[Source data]
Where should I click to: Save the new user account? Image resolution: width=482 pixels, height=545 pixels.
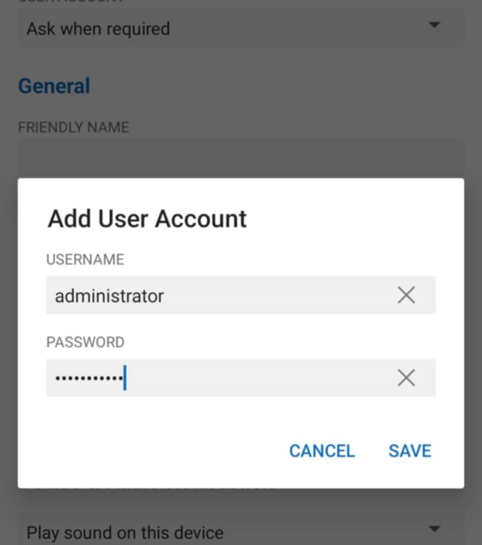point(410,451)
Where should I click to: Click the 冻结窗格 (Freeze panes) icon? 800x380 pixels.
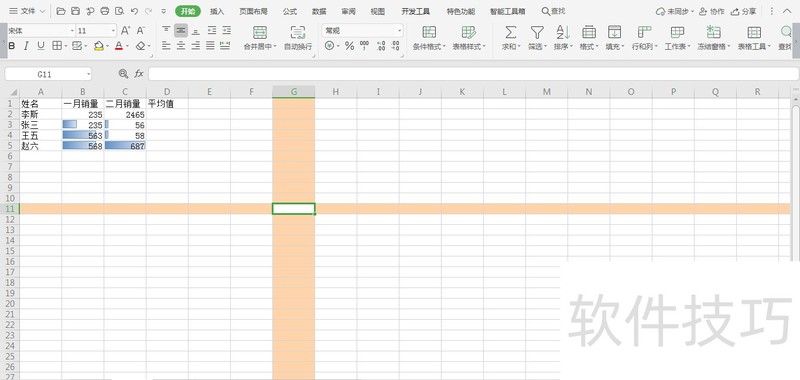point(713,33)
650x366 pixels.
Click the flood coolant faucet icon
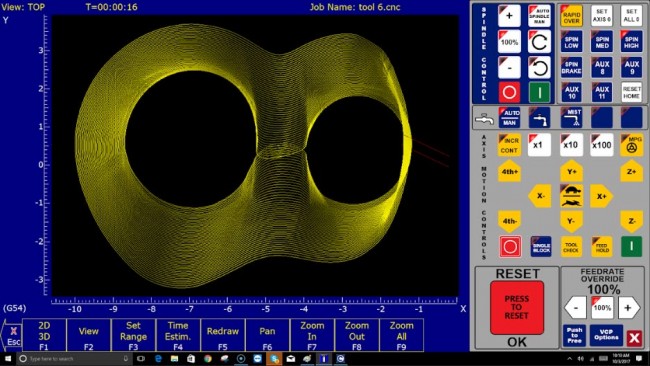pos(539,118)
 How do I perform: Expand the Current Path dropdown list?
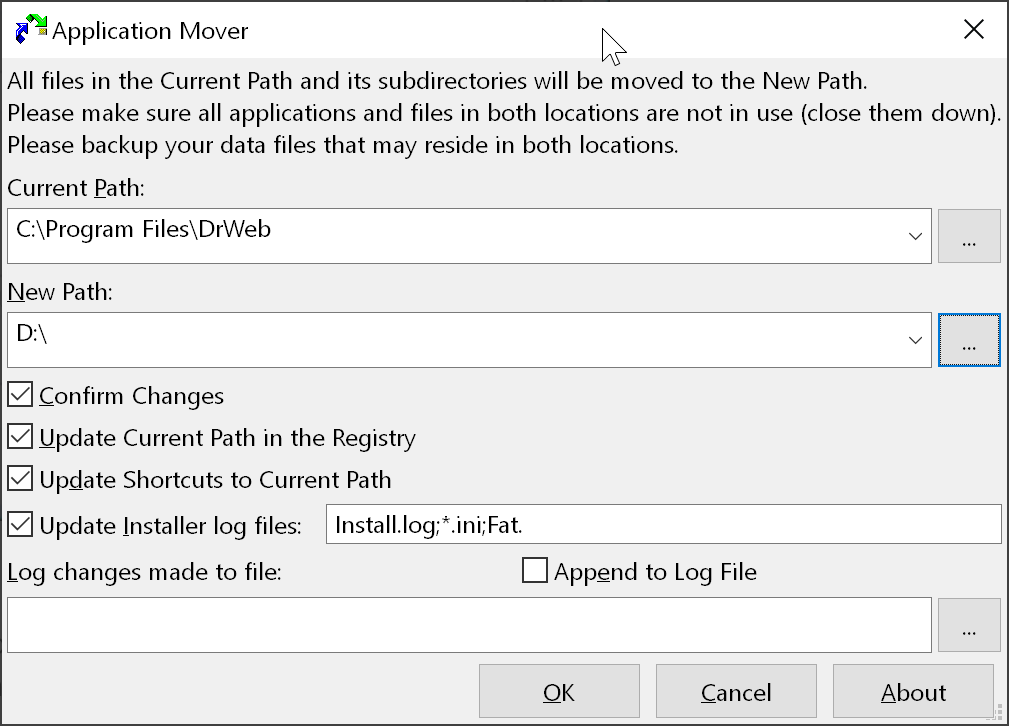915,236
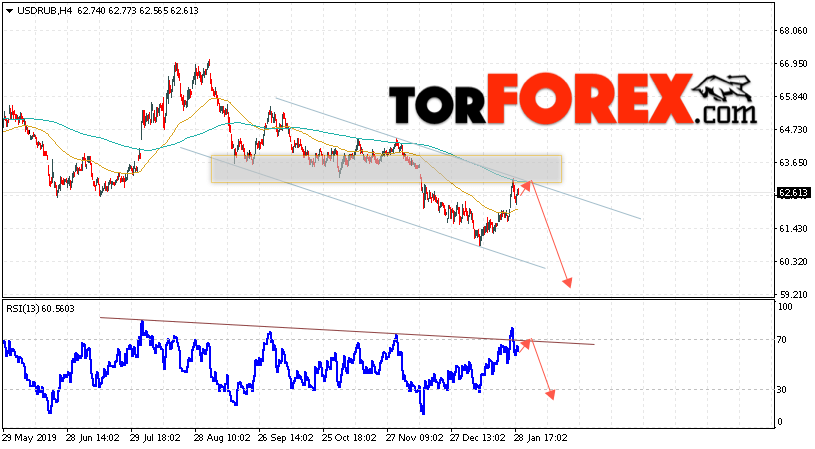Click the TORFOREX.com watermark text
Image resolution: width=815 pixels, height=449 pixels.
(x=572, y=99)
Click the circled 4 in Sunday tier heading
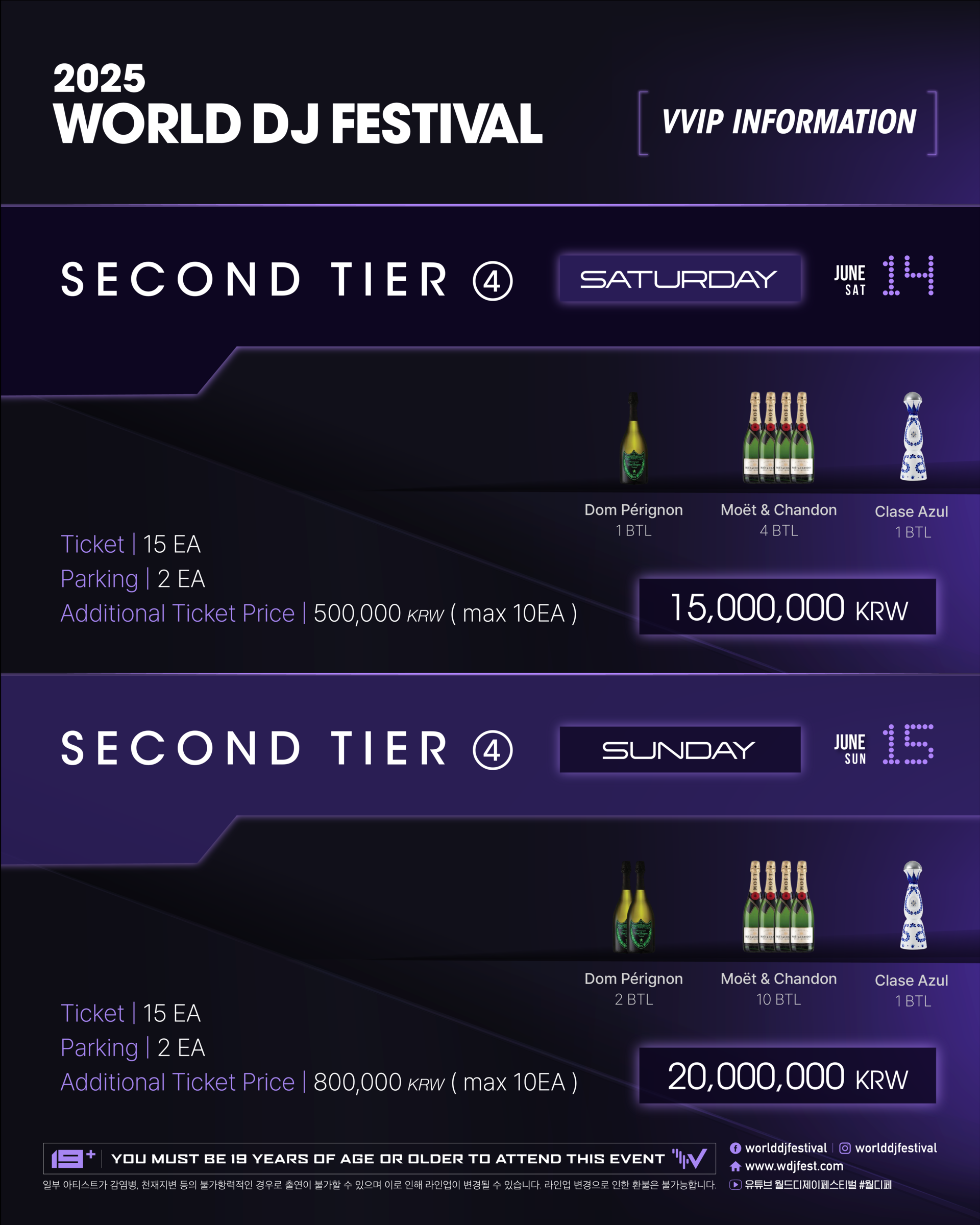 [x=493, y=749]
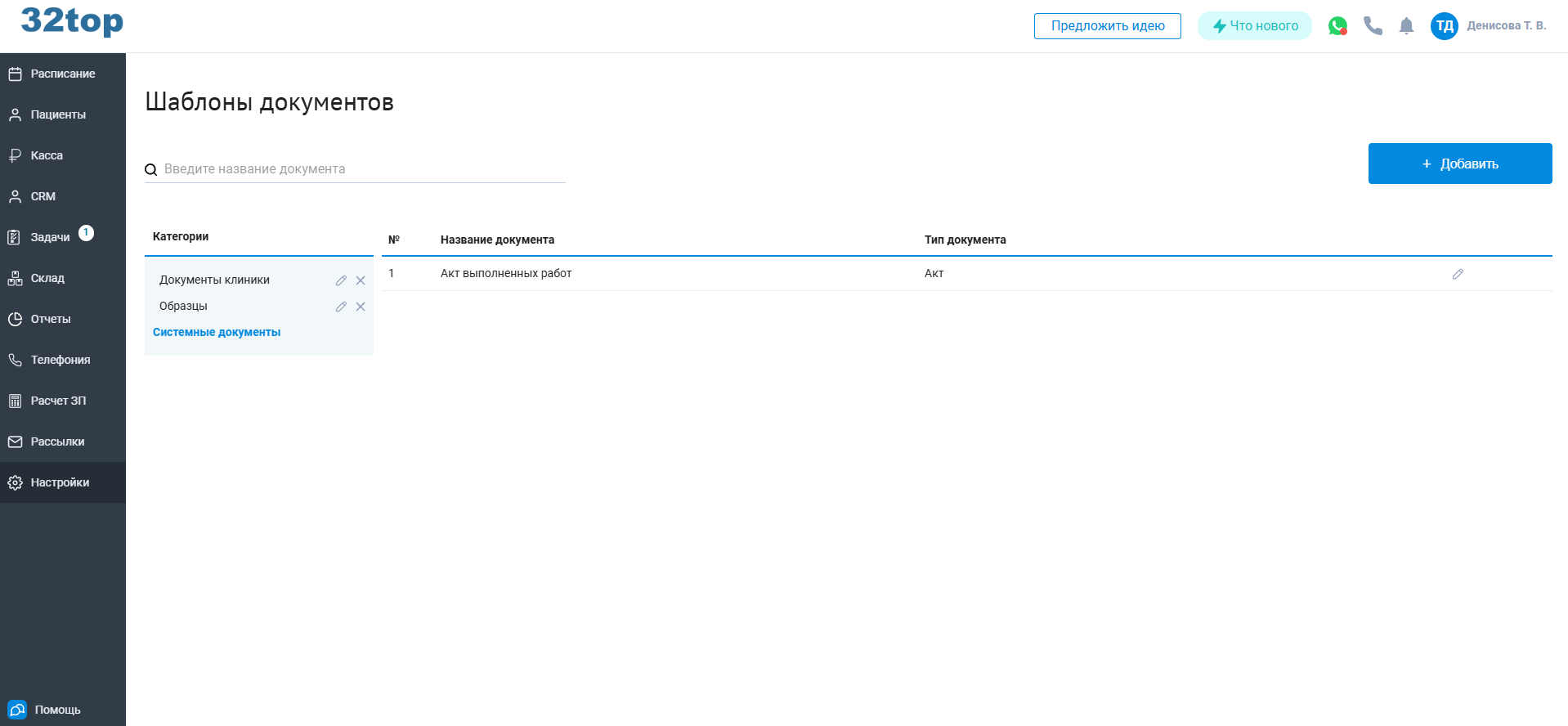The image size is (1568, 726).
Task: Delete the Образцы category
Action: point(361,307)
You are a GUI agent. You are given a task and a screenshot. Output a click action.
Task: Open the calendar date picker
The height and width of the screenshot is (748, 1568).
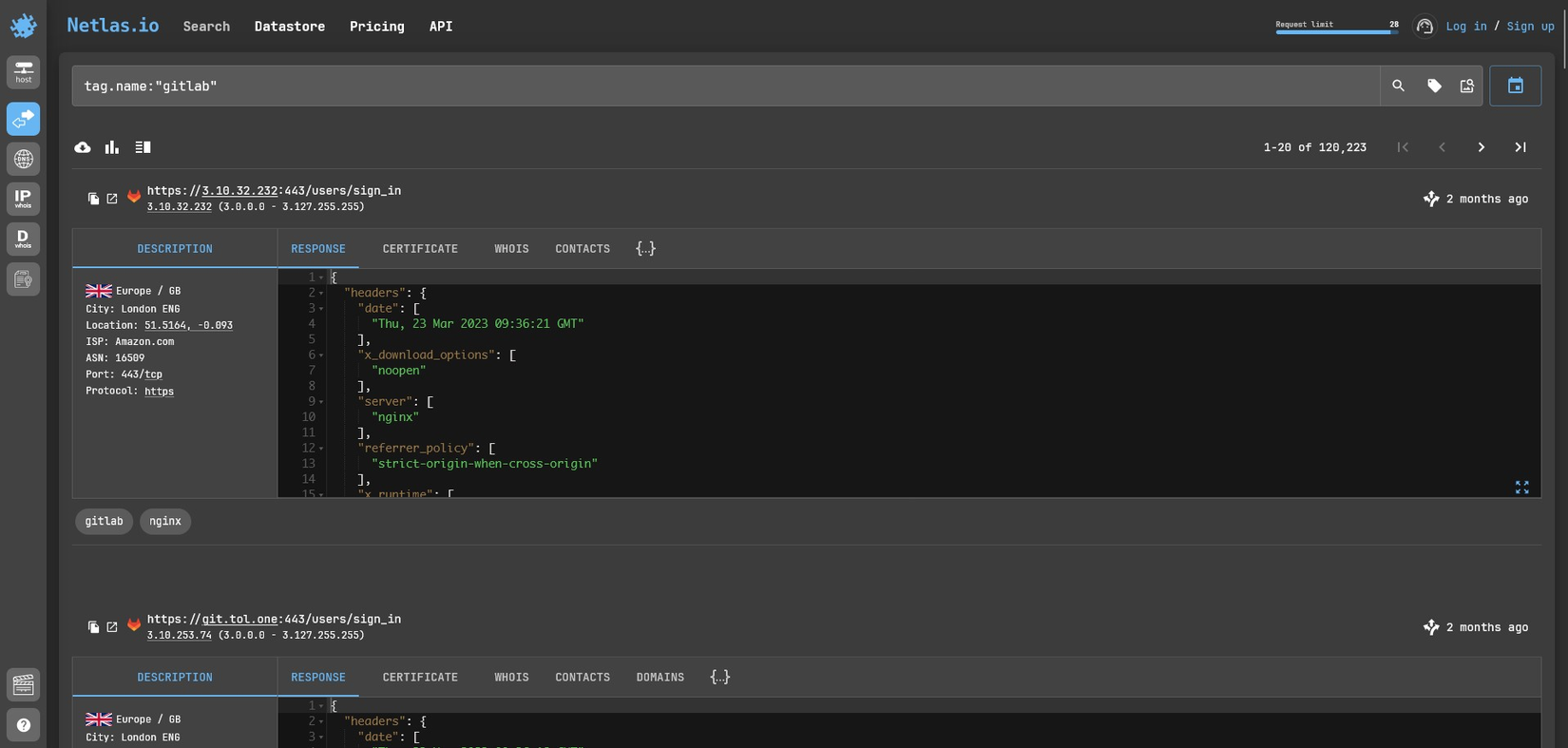[1515, 86]
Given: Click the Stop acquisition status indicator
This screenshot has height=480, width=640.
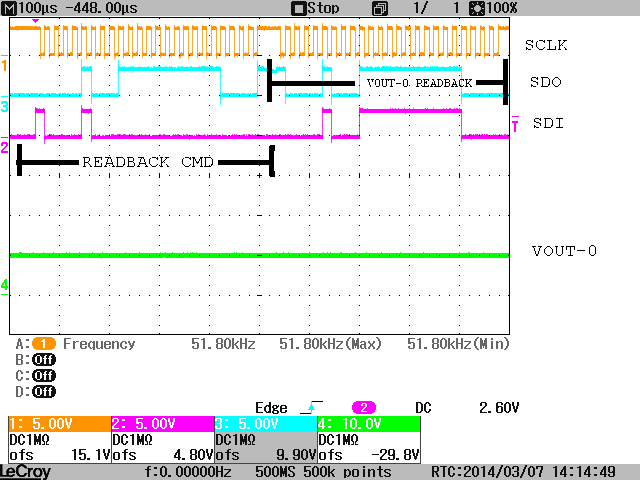Looking at the screenshot, I should coord(316,8).
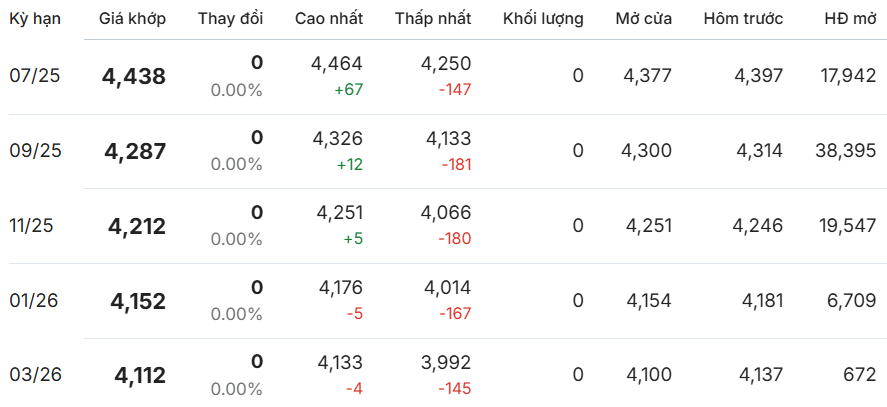Click the Thay đổi column header
This screenshot has height=407, width=887.
click(230, 19)
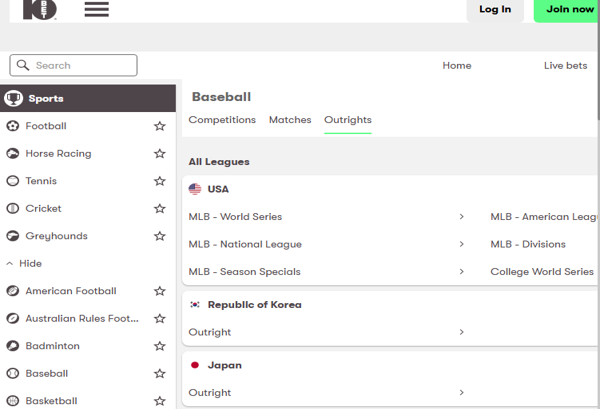Click the American Football icon

click(13, 291)
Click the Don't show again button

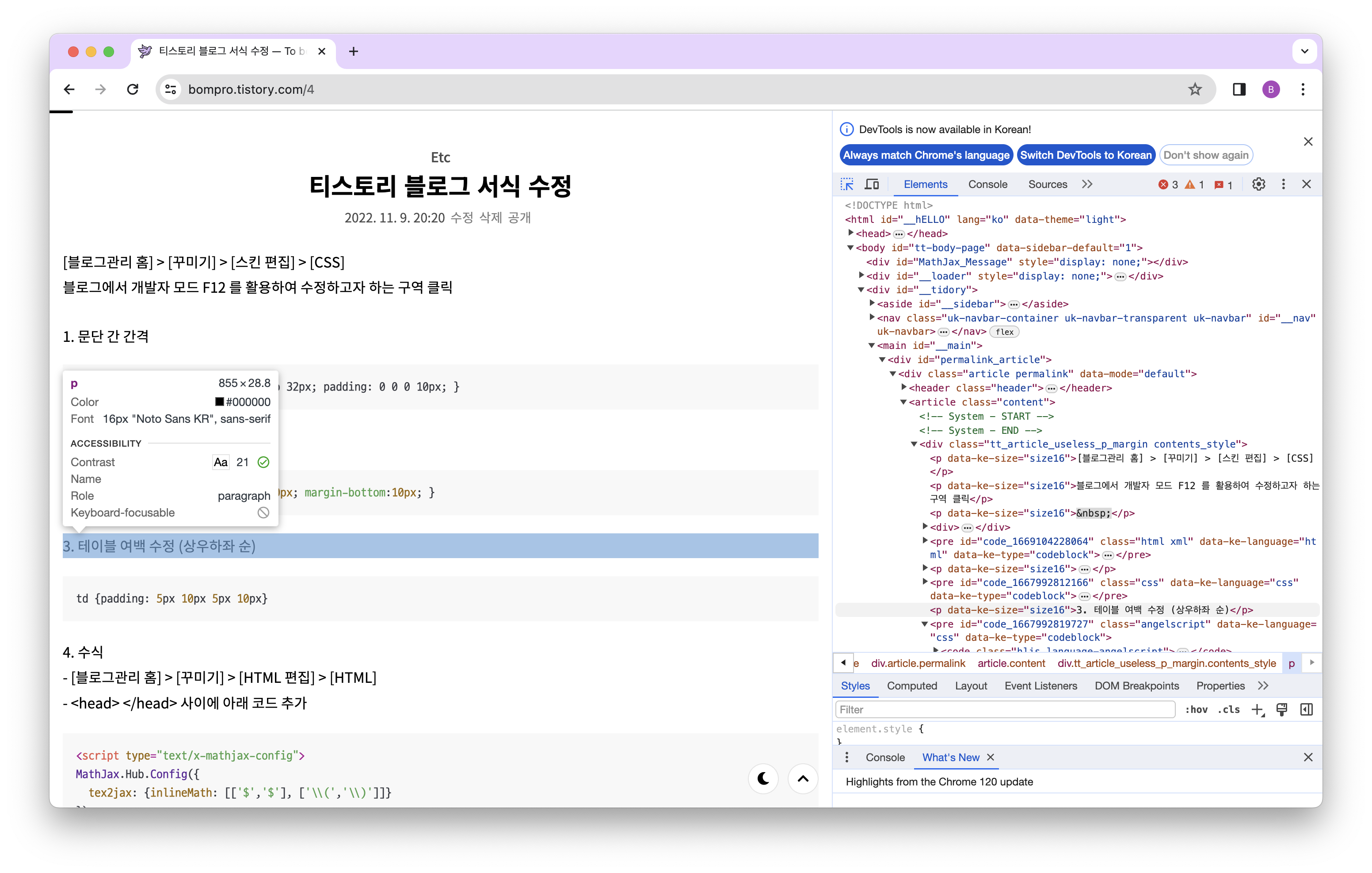click(x=1206, y=155)
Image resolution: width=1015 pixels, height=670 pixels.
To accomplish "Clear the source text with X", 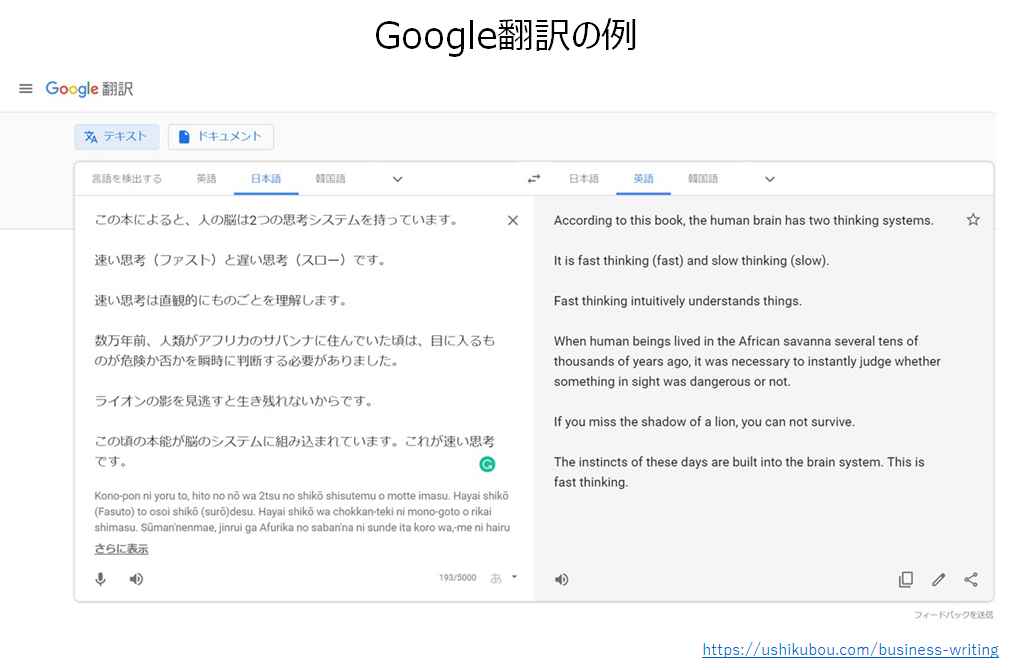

*Requirements:* Copy out every line of the records above word for word, leaving the pictures out.

*Exercise solution:*
Where should I click to: Save the new user account? Image resolution: width=482 pixels, height=545 pixels.
point(410,451)
Where should I click to: Click the 冻结窗格 (Freeze panes) icon? 800x380 pixels.
point(713,33)
650x366 pixels.
Click the flood coolant faucet icon
pos(539,118)
 How do I perform: Expand the Current Path dropdown list?
915,236
Click the TORFOREX.com watermark text
Image resolution: width=815 pixels, height=449 pixels.
(x=572, y=99)
Click the circled 4 in Sunday tier heading
 [x=493, y=749]
The image size is (1568, 726).
Task: Delete the Образцы category
Action: point(361,307)
You are a GUI agent. You are given a task and a screenshot. Output a click action.
Task: Open the calendar date picker
The height and width of the screenshot is (748, 1568).
[1515, 86]
Given: Click the Stop acquisition status indicator
This screenshot has height=480, width=640.
Looking at the screenshot, I should coord(316,8).
Click the Thay đổi column header
This screenshot has height=407, width=887.
click(230, 19)
Click the American Football icon

click(13, 291)
Click the Don't show again button

click(x=1206, y=155)
Image resolution: width=1015 pixels, height=670 pixels.
To accomplish "Clear the source text with X", 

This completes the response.